Mais sans refaire l’histoire de la ville de Marseille reprenons quelques bases :
A la fin de la 2ème guerre mondiale, la ville a été prise par Gaston Defferre et la SFIO, avec le soutien de Mémé Guérini, un truand qui avait eu la bonne idée d’être résistant au lieu d’être collaborateur. Ce grand port, paradis des proxénètes et vitrine de la prostitution, allait rester jusqu’à nos jours une sorte de ville ouverte où les voyous de tous poils avaient pignon sur rue et sur mairie, quand ils n’y étaient pas employés, voire élus. Plaque tournante de la « French connexion », la ville va voir se développer les opérations de transit de paradis artificiels, les trafics de voitures et de matériels de travaux publics avec la complicité des employés et syndicats tenant le port autonome. Ce port est quand même le seul endroit de France où pouvaient disparaitre corps et bien des pelles de type 600 Poclain dans les années 70, une référence !

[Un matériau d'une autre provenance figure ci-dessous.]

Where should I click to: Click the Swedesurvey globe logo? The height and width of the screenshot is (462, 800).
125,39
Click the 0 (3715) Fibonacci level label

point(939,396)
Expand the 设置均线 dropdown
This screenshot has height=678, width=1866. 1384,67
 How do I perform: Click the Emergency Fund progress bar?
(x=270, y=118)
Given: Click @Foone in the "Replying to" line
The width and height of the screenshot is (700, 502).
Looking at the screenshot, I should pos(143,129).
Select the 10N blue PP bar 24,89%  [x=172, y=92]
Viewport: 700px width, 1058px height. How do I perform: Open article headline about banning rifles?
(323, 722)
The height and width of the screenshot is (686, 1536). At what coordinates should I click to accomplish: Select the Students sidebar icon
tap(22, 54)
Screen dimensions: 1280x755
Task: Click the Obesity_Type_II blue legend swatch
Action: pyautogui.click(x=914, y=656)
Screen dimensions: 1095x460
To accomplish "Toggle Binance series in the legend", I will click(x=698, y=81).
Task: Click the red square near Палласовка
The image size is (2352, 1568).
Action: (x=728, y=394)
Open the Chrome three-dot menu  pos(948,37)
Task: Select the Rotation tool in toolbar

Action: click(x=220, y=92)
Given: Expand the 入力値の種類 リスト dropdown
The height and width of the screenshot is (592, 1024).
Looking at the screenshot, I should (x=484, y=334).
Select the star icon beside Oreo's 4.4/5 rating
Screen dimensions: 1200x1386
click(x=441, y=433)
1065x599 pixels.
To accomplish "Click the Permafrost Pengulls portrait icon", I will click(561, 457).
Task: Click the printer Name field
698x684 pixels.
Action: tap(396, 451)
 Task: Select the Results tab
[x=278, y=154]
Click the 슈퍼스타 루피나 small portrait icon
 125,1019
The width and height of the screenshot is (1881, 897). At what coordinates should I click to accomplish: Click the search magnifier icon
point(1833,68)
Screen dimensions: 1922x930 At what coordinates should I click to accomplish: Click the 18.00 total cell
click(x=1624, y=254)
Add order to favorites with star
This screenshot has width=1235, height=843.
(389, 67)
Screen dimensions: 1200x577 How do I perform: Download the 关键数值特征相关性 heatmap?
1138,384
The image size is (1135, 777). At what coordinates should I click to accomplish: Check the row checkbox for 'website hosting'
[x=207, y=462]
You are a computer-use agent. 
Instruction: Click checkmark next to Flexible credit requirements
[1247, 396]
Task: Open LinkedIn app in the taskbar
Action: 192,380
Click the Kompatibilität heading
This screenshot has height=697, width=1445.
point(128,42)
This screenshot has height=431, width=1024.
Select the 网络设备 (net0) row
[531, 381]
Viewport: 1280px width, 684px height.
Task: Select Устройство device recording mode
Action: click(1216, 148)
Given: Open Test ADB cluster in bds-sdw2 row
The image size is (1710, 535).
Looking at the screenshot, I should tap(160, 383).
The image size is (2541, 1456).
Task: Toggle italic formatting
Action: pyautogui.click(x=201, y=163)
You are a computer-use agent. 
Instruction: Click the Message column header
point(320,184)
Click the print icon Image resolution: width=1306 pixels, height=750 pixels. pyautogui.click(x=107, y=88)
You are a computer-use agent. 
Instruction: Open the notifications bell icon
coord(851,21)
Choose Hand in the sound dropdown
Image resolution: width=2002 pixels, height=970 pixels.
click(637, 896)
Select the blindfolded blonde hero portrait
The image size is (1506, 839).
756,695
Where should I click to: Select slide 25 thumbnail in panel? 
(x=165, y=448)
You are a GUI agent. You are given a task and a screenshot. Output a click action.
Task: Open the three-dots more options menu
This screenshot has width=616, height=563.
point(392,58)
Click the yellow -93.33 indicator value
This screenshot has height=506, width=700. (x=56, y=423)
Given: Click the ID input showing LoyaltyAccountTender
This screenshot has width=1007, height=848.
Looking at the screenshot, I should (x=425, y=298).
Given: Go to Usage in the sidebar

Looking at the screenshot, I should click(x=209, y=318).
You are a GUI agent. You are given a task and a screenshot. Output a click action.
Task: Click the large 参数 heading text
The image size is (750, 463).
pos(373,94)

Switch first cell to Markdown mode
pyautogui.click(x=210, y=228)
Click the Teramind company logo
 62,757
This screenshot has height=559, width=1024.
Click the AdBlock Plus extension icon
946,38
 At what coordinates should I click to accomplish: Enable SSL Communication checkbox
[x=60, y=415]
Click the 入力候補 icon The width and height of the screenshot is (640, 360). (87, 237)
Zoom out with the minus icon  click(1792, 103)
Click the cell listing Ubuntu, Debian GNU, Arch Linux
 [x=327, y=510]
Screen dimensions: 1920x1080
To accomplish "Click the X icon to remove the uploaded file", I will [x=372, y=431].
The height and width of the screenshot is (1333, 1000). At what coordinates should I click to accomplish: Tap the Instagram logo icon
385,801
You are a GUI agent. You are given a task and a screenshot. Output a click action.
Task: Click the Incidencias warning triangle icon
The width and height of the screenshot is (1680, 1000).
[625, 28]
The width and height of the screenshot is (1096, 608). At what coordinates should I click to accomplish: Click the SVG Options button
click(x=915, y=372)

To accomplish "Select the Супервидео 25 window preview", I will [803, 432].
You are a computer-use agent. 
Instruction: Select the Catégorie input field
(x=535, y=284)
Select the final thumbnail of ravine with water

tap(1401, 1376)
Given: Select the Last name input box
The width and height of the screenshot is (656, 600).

De 70 à 73 j’y ai vécu une première fois, précisément à Marseille Veyre. Régulièrement dans la presse locale la liste des vols quotidiens de véhicules y était impressionnante, entre 20 et 50 voitures disparaissaient chaque nuit. A l’époque les Peugeot avaient une grosse côte au Maghreb, CQFD. Aucun plan banlieue, aucun effectif spécial, il fallait laisser faire ce petit trafic en direction de nos anciennes colonies et aussi laisser proliférer la drogue et la prostitution. Après tout, peuchère, Marseille, c’est un port.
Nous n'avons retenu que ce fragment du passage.